I am lingering in the memory of what it feels like to be held.
This time of physical distancing has felt cruel to me; I miss the feeling of someone leaning into me, and I, into them, our synchronizing breath connecting us in a symbiotic heartbeat.
I read recently of neighbours who were tying beautiful red ribbons around large tree trunks to remind those of us sitting in longing that the trees are there, patiently waiting, if tree-hugging is your thing.
My love affair with trees started years ago as I stood at the base of a massive redwood tree in Jedediah Redwood State Park, surprised to find myself overwhelmed, first by awe and then by tenderness. Heeding a primal call, in a way that toddlers have mastered and adults have forgotten, I found myself stretching my arms wide and tipping forward in a full-bodied forward flop.

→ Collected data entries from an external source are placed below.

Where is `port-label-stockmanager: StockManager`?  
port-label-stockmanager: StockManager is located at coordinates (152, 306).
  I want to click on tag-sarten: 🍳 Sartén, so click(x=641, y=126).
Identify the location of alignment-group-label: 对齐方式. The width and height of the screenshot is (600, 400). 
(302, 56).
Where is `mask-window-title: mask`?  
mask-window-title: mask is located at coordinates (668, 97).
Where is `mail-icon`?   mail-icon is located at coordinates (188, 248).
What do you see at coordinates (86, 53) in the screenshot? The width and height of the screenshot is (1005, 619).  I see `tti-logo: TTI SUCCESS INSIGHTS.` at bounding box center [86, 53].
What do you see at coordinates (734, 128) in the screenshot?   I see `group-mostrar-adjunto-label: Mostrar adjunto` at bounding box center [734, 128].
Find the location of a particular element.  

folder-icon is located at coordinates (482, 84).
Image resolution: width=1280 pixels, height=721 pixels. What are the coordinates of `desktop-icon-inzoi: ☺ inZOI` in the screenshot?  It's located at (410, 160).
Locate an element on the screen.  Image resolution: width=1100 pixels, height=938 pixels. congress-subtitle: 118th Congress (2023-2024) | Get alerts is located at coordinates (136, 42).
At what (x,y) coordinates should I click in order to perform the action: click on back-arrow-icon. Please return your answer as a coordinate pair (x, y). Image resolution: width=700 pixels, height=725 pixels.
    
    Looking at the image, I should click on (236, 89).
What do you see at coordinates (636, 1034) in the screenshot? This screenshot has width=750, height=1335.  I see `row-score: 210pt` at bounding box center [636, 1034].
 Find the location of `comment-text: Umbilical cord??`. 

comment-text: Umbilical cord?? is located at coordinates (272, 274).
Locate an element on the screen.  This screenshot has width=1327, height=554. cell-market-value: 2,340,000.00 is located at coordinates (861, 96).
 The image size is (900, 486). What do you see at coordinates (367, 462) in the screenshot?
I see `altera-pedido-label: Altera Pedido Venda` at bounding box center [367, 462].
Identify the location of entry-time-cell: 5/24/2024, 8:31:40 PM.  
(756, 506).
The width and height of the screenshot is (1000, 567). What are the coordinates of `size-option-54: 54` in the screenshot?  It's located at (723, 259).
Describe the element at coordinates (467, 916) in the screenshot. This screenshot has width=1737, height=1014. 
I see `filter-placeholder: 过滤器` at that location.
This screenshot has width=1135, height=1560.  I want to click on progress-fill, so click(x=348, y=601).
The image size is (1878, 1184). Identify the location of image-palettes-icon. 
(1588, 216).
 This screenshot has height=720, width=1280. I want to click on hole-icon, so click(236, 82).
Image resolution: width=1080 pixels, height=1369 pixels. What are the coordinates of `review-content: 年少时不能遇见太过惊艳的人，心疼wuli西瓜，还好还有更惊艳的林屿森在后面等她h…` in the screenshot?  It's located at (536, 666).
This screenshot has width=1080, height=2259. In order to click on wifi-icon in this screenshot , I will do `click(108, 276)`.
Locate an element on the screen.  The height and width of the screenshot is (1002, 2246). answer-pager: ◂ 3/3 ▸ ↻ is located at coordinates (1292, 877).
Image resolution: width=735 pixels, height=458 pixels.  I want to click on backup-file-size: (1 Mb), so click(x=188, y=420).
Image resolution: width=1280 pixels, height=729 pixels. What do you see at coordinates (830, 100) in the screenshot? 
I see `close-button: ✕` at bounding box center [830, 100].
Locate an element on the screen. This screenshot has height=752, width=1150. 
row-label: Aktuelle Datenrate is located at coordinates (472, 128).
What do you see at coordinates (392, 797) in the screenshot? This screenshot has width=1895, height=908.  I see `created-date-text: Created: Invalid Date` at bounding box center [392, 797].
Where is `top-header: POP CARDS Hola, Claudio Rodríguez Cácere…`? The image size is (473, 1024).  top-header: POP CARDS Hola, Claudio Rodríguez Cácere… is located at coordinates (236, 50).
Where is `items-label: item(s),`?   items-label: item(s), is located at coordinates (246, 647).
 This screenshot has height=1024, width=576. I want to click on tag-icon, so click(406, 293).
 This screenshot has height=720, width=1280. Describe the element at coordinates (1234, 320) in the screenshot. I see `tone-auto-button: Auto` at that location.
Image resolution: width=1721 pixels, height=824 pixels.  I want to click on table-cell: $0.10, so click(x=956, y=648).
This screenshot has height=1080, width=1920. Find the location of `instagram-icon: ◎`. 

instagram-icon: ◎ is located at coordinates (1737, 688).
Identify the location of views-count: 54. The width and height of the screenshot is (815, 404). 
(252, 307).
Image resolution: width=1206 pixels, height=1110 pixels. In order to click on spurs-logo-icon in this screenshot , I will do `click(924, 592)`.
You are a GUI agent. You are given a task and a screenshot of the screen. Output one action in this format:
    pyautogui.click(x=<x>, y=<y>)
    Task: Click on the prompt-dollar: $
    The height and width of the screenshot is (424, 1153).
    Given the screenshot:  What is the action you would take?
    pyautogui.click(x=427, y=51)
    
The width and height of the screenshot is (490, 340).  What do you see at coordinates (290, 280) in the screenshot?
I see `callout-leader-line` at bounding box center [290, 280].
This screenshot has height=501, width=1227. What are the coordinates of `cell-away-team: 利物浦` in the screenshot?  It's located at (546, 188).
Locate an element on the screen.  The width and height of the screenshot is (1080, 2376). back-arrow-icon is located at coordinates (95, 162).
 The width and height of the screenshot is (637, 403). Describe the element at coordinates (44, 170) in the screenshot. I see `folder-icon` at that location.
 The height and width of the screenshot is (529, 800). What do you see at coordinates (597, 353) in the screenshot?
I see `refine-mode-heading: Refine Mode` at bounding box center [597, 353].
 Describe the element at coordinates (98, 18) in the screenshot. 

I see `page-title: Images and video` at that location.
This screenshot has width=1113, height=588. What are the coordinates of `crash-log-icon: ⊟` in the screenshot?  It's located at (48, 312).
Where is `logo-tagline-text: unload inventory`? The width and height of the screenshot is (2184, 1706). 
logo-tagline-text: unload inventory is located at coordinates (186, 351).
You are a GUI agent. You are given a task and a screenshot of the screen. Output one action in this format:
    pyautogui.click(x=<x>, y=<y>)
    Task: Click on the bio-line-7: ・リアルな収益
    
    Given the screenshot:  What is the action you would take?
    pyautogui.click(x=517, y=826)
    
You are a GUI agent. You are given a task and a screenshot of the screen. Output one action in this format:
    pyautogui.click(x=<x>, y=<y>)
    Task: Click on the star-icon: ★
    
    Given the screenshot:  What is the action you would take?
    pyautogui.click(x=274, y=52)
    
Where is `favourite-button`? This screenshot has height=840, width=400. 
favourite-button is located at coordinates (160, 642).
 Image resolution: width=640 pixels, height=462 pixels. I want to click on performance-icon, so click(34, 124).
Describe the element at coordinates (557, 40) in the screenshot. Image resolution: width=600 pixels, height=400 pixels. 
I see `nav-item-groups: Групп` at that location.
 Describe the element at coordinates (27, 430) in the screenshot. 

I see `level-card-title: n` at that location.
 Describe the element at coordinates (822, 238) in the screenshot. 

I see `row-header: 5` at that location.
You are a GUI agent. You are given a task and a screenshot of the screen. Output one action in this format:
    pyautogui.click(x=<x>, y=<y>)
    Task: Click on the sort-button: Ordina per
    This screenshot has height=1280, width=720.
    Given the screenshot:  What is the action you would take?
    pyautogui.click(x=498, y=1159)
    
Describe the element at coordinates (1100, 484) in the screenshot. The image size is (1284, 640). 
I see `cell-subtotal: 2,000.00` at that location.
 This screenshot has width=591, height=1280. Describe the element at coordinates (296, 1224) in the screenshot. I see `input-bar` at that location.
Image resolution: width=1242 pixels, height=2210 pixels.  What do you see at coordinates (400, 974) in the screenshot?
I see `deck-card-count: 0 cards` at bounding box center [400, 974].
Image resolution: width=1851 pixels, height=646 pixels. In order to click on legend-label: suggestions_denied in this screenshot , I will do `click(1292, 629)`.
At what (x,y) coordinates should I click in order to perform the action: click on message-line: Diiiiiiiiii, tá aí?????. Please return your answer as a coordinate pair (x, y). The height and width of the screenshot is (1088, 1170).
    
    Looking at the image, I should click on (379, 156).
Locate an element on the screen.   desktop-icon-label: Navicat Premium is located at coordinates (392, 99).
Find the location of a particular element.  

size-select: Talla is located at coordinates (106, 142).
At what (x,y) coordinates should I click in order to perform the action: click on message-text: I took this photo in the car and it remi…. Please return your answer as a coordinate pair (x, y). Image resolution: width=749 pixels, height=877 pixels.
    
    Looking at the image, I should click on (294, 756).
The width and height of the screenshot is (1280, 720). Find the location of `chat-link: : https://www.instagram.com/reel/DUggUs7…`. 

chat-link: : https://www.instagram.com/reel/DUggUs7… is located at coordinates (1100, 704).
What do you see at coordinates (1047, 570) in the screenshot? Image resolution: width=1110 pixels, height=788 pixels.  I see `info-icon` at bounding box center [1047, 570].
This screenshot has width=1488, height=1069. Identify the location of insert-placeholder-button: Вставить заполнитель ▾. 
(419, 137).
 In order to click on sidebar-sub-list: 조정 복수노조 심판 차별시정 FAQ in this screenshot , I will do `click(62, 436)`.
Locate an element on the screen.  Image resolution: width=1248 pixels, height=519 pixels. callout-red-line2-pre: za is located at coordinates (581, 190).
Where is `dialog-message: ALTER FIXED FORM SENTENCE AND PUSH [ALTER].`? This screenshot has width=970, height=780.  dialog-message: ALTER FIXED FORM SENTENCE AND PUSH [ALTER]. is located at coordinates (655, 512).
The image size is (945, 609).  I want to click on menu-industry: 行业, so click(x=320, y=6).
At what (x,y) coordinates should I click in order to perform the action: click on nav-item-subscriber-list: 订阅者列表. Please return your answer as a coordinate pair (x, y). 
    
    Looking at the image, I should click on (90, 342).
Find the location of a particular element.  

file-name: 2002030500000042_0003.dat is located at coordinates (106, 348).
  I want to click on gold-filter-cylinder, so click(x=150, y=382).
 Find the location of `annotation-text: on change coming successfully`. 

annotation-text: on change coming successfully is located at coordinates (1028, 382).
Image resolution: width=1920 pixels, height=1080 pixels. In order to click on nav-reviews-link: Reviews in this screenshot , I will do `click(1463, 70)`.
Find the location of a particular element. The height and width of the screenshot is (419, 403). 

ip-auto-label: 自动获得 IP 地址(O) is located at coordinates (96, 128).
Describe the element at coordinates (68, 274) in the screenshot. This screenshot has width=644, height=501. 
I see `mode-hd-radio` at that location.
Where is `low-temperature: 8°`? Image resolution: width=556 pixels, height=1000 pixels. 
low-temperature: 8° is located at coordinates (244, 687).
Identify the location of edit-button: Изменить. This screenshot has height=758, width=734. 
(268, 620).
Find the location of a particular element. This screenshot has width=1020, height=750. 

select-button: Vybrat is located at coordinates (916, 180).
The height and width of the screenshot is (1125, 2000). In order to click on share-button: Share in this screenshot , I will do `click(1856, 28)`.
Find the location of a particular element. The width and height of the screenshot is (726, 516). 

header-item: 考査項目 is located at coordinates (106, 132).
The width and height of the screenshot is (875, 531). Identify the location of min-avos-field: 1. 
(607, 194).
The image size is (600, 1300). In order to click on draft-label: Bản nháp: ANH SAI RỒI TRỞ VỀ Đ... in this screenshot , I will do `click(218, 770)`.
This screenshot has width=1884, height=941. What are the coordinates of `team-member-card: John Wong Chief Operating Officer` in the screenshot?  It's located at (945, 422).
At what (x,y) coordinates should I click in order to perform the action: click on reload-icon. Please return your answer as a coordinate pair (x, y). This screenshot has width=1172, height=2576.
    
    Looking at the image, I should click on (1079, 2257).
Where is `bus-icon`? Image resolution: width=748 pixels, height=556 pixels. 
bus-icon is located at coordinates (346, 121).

I leaned my full weight into her steady being, in the way a horse or dog will do, and immediately felt her reassurance.
My cheek on her soft bark, tears sprung to my eyes, and I just stood, held in unconditional love. I could feel the hum of her energy, as clear as a heartbeat in a lover’s chest. Answers to unconscious questions flooded through me as the feeling of calm and sanctuary took hold.
Even now, when I think of her, I am mesmerized and reassured as I imagine her, bearing witness to this Covid madness, firmly standing, gently swaying.
And while this memory doesn’t fully ease my loneliness, it does bring me to a new awareness of the soft, familiar ways that we communicate through touch. When the time comes, I want to be ready to reintroduce them into my life with intention.
For years I have envied the Italians as they walk through the square, arm-in-arm, so now I will overcome my shyness and claim that bonded declaration of friendship for myself. The squeeze of the elbow of a co-worker in a “job well done” won’t be thrown away as hurried gesture, but an intentional moment of locking step in unified progress. I will infuse honour alongside familiarity as I greet family and friends in the circle of their arms. And as I extend my hand to a new acquaintance, I will be conscious that it is through my fingers that I transmit my pledge of trustworthiness and kindness.
I am making a touch reclamation list; I will be ready.
Until then I will sink further into my relationship with nature and all the ways that she is still willing to hold me. The lake gently caresses me in an embrace, the wind catches my shoulder blade and hurries me along, the grass tickles me…
and the trees still bear my weight.
I admit, I’m a little more self-conscious; it seems city people are a little surprised to witness people hugging trees. But every once in a while, I catch the eye of someone who gives me a knowing smile and has a red ribbon trailing from their back pocket.